One thing that distinguishes Myers Park Baptist Church from churches that are simply friendly is that inclusion at MPBC is connected to a broader commitment to justice.

The church's Serve ministry focuses on three areas: environmental justice, educational justice, and economic justice. These are not abstract causes. They are active community partnerships and initiatives aimed at walking alongside people who are poor, marginalized, and oppressed, in the words of the church's own mission statement.

The church has also been a consistent voice for racial justice and inclusion throughout its more than 80-year history, as well as an advocate for women's empowerment and leadership at every level of church life. MPBC has ordained women into ministry and placed women in senior leadership roles for decades.

What Sunday Morning Looks Like

If you are considering visiting an open and affirming church in Charlotte for the first time, it helps to know what to expect.

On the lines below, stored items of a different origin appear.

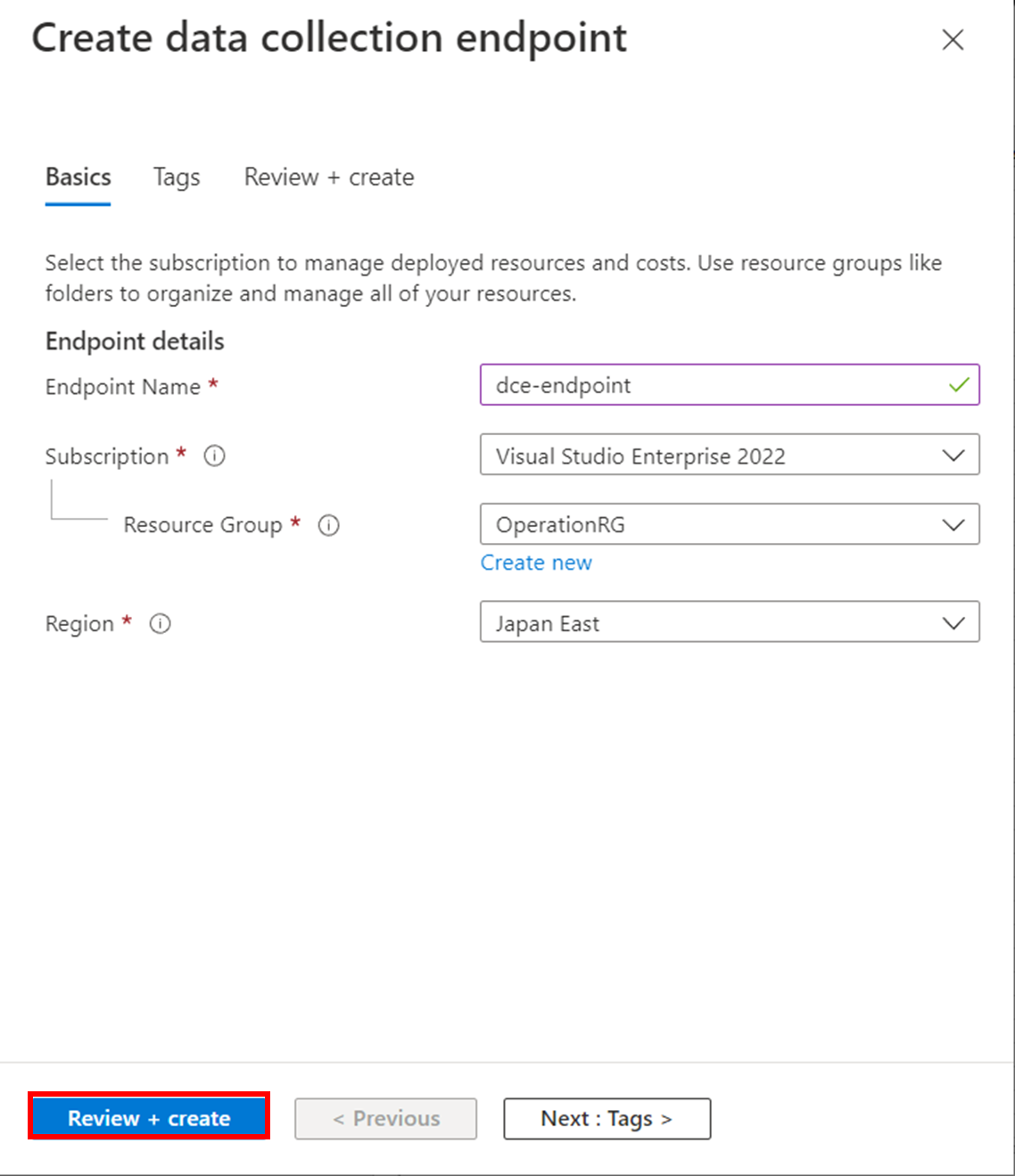Open the Create new resource group link

(536, 563)
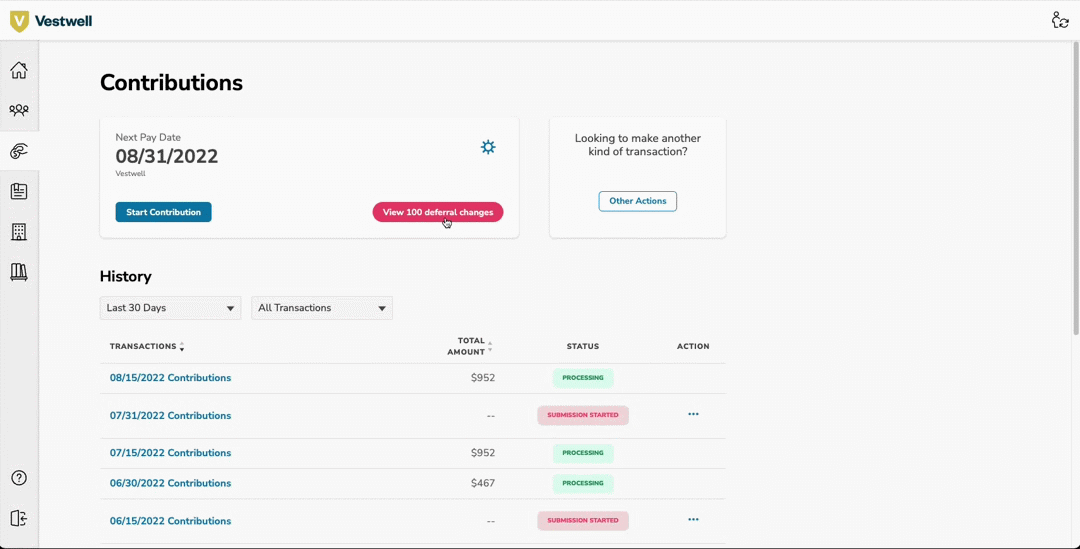Select the Contributions coin-hand sidebar icon
This screenshot has height=549, width=1080.
click(x=19, y=151)
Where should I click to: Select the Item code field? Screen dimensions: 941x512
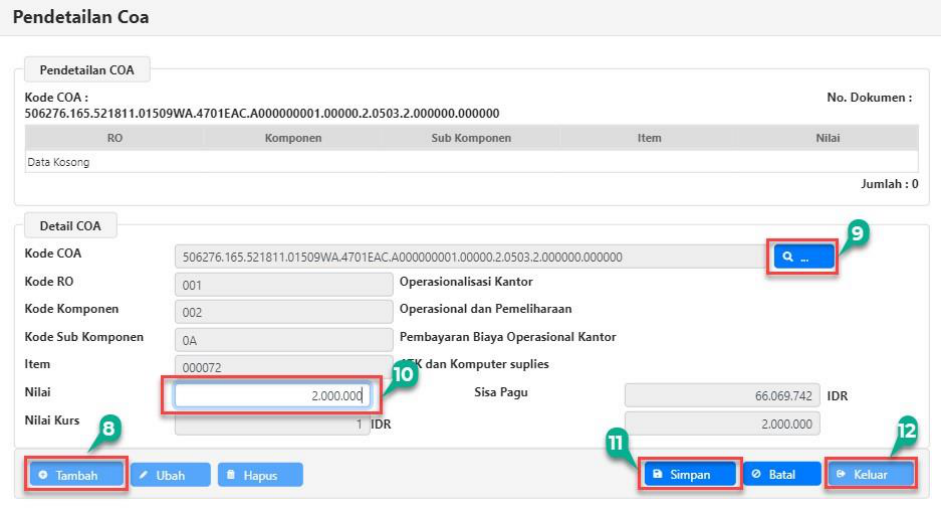pyautogui.click(x=283, y=367)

Sunday worship at Myers Park Baptist Church begins at 10:00 a.m. The service has a traditional feel with a wide range of musical styles, including jazz, folk, and rock. Secure childcare and preschool programming are available for families. Most people arrive about 30 minutes early for coffee and conversation, and the dress code is genuinely relaxed, from jeans to Sunday best, whatever makes you comfortable.

After worship, the church offers a Sermon Talk Back session for anyone who wants to dig deeper into the message, ask questions, or push back on ideas. That kind of intellectual openness is not incidental. It is built into the culture of the church.

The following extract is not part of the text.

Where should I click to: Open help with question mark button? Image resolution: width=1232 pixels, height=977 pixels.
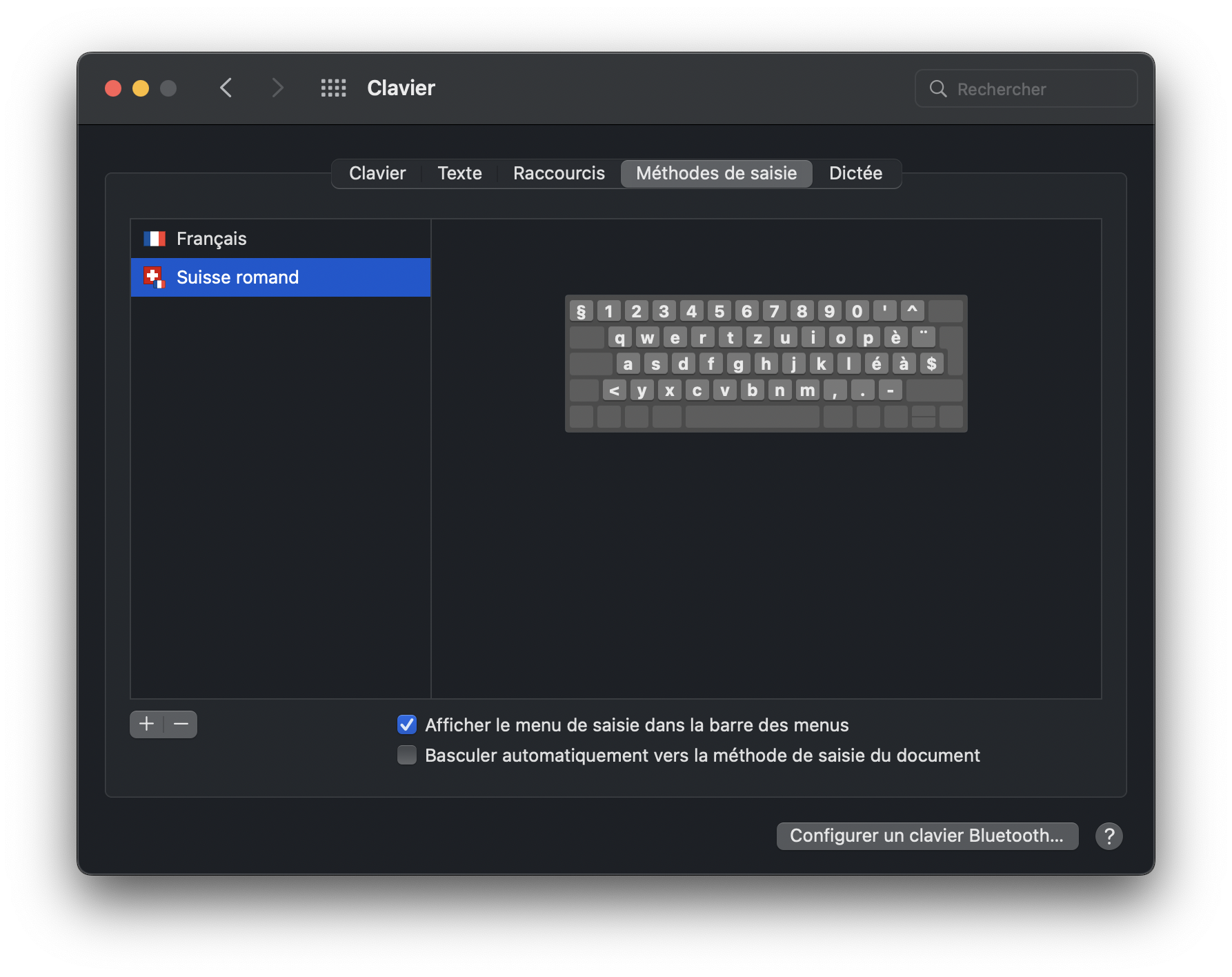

You Do Not Have to Have It All Figured Out

One of the most consistent things you will hear from people at Myers Park Baptist Church is that you do not need to arrive with all the right answers. The church's approach to spiritual growth is built around the idea that faith is a journey, not a destination. People at MPBC include lifelong Christians, skeptics, seekers, and everyone between.

If you are looking for a church in Charlotte where you can ask honest questions, worship authentically, connect with a diverse community, and put your faith into action through justice work, Myers Park Baptist Church is worth a visit.